To test the hypothesis that distance from the ligature significantly modifies the remodeling response, we re-analyzed the data from our previously published study,¹⁵ using the alternate method of analysis described below. Interpretation of the data were initiated with scatter plots of the different vessel areas versus distance for each mouse, and mean values for each distance were calculated. Consistent with the description of Kumar and Lindner,⁷ while sham-manipulated vessels showed no changes in vessel areas over the length of the arterial segment, quantitative analysis of ligated arteries demonstrated changes in total, medial, intimal, and lumen area depending on the region (Figure 1C) . For example, intimal area was greatest in the 1 mm closest to the ligature, and gradually decreased in the direction of the aortic arch. Conversely, lumen area was small in the 1 mm closest to the ligature, and increased with distance from the ligature. As the scatter plots for both the individual mice and groups appeared well behaved (continuous and differentiable), we considered the data suitable for regression analysis. The data, including distance from the site of ligation for each analyzed section, were coded into SAS Version 8.0. The contribution of variability with distance to the total variability was determined using Proc GLM. As changes in medial area, intimal area, lumen area, and total area all contribute to the remodeling response, separate models were calculated for each using the following command: Proc GLM; Model Total, Media, Intima, Lumen = ligature distance ligature*distance/solution;

View larger version (38K): [in this window] [in a new window]   Figure 1. The vascular remodeling response varies with distance from the ligature and the presence of osteopontin.
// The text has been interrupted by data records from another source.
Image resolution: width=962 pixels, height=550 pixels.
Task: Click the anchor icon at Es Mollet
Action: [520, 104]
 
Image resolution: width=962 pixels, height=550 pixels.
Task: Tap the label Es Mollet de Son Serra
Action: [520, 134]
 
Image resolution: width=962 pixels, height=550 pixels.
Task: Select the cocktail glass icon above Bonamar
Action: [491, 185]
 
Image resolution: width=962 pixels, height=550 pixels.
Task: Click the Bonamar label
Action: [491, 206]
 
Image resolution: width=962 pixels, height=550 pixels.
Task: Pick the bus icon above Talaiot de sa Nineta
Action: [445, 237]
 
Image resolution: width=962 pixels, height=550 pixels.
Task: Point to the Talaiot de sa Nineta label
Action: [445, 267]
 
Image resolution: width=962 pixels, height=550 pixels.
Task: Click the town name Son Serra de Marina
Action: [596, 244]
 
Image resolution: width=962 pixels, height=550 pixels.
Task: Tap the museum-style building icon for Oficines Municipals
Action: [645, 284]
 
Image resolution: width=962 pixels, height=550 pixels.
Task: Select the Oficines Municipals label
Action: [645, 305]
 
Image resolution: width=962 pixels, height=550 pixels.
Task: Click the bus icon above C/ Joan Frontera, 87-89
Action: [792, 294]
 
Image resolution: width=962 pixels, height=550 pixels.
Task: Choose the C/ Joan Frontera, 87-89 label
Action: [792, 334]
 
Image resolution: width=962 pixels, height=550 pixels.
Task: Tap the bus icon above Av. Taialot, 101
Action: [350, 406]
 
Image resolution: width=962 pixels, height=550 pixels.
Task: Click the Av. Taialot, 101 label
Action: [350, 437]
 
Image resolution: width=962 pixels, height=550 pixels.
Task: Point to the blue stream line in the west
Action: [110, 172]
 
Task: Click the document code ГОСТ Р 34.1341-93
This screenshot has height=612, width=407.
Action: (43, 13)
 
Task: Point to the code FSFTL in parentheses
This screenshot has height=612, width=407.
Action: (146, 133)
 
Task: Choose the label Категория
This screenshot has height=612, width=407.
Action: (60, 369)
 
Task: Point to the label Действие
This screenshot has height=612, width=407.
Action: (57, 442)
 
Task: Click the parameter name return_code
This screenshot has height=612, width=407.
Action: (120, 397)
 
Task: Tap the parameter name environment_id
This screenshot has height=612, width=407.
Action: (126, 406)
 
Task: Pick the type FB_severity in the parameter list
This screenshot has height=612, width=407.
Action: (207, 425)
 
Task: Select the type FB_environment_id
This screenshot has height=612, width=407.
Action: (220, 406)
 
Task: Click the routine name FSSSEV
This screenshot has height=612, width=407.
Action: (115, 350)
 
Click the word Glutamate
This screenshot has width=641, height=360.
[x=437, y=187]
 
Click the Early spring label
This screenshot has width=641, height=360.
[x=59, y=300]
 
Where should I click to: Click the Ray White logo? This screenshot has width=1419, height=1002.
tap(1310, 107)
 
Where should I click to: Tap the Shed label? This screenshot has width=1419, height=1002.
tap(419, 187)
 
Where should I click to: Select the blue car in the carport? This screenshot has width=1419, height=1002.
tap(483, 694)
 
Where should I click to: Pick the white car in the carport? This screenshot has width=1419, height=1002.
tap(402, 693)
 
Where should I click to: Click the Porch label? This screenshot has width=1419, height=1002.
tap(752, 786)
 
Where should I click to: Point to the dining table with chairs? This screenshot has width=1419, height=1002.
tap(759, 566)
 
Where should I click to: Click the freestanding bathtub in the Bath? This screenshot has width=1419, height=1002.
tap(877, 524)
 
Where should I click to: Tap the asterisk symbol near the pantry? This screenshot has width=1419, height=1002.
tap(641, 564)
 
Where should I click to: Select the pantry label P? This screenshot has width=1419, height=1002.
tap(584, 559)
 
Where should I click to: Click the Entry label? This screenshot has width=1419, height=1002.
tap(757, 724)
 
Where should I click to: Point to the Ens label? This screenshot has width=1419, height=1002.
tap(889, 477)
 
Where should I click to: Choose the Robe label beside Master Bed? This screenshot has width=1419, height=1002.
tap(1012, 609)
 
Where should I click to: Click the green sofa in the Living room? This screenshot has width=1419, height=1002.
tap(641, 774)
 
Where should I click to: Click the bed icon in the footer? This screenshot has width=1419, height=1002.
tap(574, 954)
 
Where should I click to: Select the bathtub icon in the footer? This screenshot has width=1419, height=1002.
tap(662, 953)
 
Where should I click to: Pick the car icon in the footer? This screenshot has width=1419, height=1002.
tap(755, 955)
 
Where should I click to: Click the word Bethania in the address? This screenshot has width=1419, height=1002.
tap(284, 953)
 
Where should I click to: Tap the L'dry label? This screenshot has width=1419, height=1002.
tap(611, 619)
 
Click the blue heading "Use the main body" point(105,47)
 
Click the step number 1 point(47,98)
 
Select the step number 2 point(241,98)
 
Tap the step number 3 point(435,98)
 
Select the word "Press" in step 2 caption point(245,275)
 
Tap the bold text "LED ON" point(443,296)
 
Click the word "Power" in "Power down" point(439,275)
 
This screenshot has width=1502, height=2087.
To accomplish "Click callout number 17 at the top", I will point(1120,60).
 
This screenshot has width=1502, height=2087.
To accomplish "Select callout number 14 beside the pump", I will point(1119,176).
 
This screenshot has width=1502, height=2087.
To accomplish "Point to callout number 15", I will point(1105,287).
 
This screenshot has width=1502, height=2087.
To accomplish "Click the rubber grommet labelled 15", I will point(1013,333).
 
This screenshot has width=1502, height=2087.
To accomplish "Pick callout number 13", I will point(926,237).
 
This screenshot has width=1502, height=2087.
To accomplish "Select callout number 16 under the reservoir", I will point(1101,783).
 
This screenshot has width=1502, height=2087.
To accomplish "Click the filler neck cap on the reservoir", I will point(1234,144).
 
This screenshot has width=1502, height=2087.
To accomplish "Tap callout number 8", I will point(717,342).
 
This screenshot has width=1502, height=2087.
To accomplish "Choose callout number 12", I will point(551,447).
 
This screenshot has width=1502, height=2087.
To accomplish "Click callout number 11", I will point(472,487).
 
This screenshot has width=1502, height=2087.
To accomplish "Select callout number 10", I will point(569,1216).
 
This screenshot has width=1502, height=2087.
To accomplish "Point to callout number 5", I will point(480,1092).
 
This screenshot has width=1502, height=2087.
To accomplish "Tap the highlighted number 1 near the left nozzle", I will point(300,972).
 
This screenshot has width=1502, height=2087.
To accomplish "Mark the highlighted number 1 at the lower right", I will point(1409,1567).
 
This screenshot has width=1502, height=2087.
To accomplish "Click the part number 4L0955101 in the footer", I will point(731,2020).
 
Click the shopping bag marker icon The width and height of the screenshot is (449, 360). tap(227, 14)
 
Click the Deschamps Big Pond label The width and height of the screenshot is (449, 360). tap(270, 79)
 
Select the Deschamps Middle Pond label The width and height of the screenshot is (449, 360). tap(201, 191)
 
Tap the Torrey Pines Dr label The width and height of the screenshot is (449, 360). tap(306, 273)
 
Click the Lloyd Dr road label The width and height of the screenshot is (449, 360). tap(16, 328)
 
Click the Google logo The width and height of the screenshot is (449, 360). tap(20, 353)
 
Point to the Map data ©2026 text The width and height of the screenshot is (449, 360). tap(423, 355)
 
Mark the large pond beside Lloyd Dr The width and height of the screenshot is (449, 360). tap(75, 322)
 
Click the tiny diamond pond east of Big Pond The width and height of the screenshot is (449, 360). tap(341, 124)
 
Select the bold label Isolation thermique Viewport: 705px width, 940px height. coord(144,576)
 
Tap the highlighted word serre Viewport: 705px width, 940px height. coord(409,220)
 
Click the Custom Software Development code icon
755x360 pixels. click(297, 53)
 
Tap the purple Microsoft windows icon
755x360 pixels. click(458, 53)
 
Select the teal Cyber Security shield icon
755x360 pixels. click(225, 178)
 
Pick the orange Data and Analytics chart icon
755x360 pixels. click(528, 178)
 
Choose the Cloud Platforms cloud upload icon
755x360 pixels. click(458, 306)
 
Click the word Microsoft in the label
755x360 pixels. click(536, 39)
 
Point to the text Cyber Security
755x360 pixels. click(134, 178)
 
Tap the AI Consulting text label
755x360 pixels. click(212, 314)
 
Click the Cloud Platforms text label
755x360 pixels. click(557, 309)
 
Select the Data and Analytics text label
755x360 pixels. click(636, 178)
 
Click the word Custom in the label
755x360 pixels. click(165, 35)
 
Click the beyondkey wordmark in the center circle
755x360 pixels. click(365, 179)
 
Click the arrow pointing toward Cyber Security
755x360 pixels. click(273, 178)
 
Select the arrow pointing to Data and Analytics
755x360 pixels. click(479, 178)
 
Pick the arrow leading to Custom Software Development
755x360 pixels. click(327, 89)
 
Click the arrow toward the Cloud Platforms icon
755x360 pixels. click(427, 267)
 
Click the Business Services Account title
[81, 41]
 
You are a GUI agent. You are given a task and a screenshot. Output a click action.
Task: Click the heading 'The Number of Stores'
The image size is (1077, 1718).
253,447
Medial, intimal, lumen, and total areas are shown as a function of distance from a relative start site for wild-type and OPN-null following sham manipulation (A, B). Medial, intimal, lumen, and total areas are shown as a function of distance from the site of ligation for wild-type and OPN-null mice harvested 14 days following ligation of the carotid artery (C, D). The intimal area is notably larger in wild-type mice compared to OPN-null mice. Intimal area decreases with increasing distance from the site of ligation in both wild-type and OPN-null mice. However, while a marked increase in lumen area occurs with increasing distance from the site of ligation in wild-type mice, this does not occur on the OPN-null background.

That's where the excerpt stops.